Ante tan gigantesca cantidad de hielo (aquí está cerca del 90% del agua dulce del mundo) pocos dirían que la Antártida es un desierto, con precipitaciones menores que en el Sahara. La escasa nieve que cae se ha acumulado durante milenios, dando lugar a la enorme capa de hielo de más de cuatro kilómetros de espesor que cubre este continente. Los glaciares trasportan el hielo hasta el mar originando infinidad de icebergs. Si todo este hielo se fundiera, el nivel de los océanos subiría 60 metros. Un argumento poderoso para disminuir la emisión de gases de efecto invernadero.

Tratado Antártico

La Antártida es el único continente sin derechos de soberanía; es tierra de todos dedicada a la ciencia y a la paz. Así lo estipula el Tratado Antártico –aprobado en 1959 por los países más cercanos o con bases en este continente, y en vigor desde 1961–, que regula el estatus legal y las actividades en este continente helado. Hay casi un centenar de bases científicas de veintitrés países, pero están prohibidas las actividades militares y la explotación de recursos naturales. En definitiva, una gigantesca reserva ecológica donde la naturaleza funciona sin intervención de los humanos. Esto no impide que haya países que pugnen por su soberanía. La zona más solicitada es la Península Antártica y las Islas Shetland del Sur, por ser la más accesible, pues dista unos mil kilómetros de la Tierra del Fuego. Chile, Reino Unido y Argentina se la disputan.
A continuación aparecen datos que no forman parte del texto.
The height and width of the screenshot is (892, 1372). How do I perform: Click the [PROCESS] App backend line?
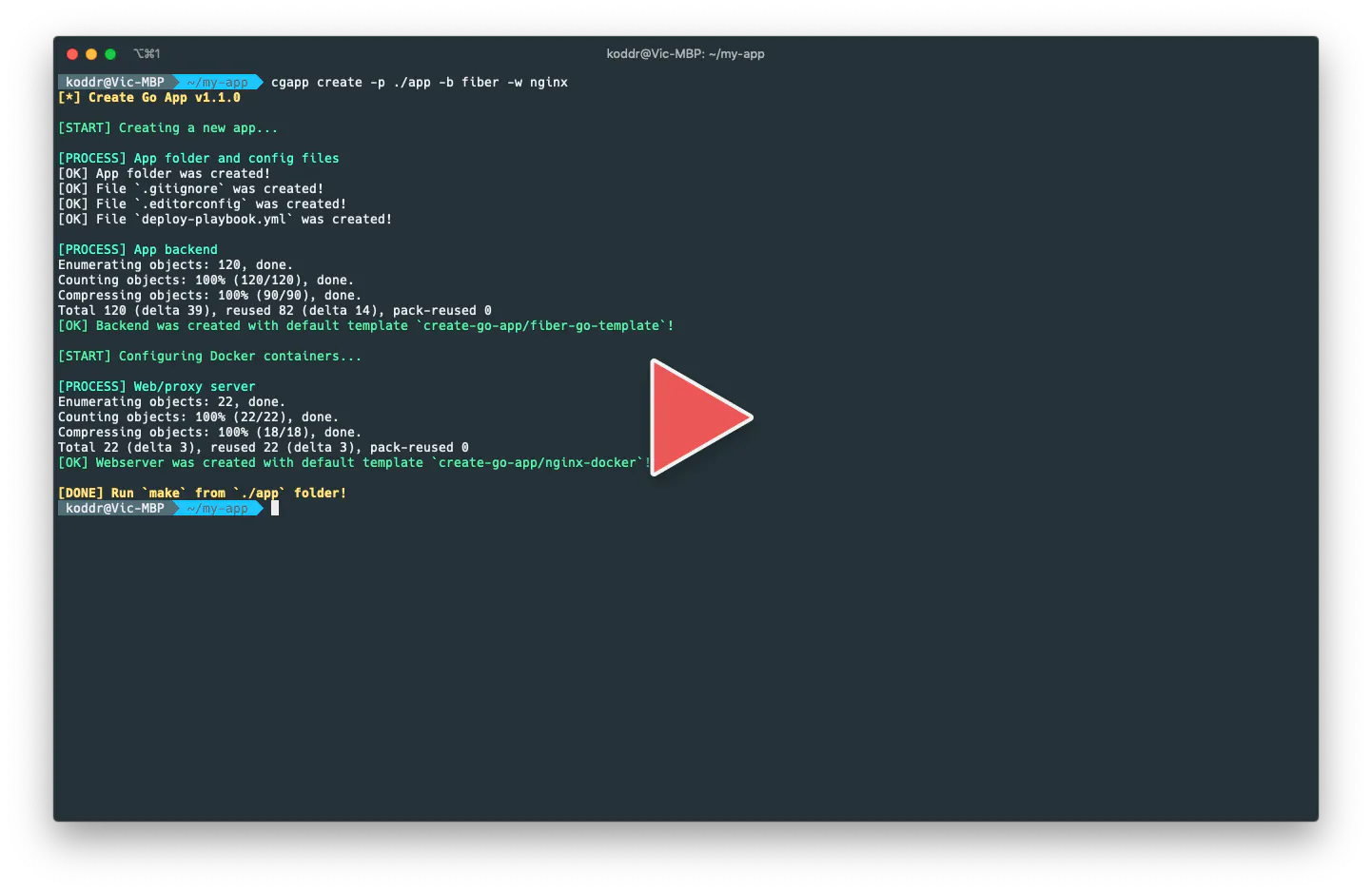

En la Antártida hay dos bases españolas: Gabriel de Castilla, en Isla Decepción, y Juan Carlos I, en Isla Livingston. En la primera tuvimos ocasión de comprobar las investigaciones que realizan geofísicos andaluces sobre el movimiento de las cámaras magmáticas y la estructura interna de esta gigantesca isla-volcán. La logística está a cargo de un equipo de militares sin armas por mandato del Tratado Antártico, que cumplen un servicio para la ciencia y la investigación más valioso y respetable que otras misiones internacionales.

En 1991, los países miembros del Tratado Antártico aprobaron el Protocolo de Madrid sobre medio ambiente, que define la Antártida como “reserva natural, consagrada a la paz y a la ciencia”. Incluye varios anexos sobre conservación de flora y fauna, eliminación y tratamiento de residuos, prevención de contaminación marina… No se reguló el turismo, actividad en auge que ya está provocando importantes impactos ambientales. Ya empiezan a verse grandes trasatlánticos que organizan cruceros de lujo por el continente sin dueño. Los firmantes del Tratado han aprobado recientemente un decálogo que pretende regular esta floreciente actividad; el problema es hacer que se cumpla.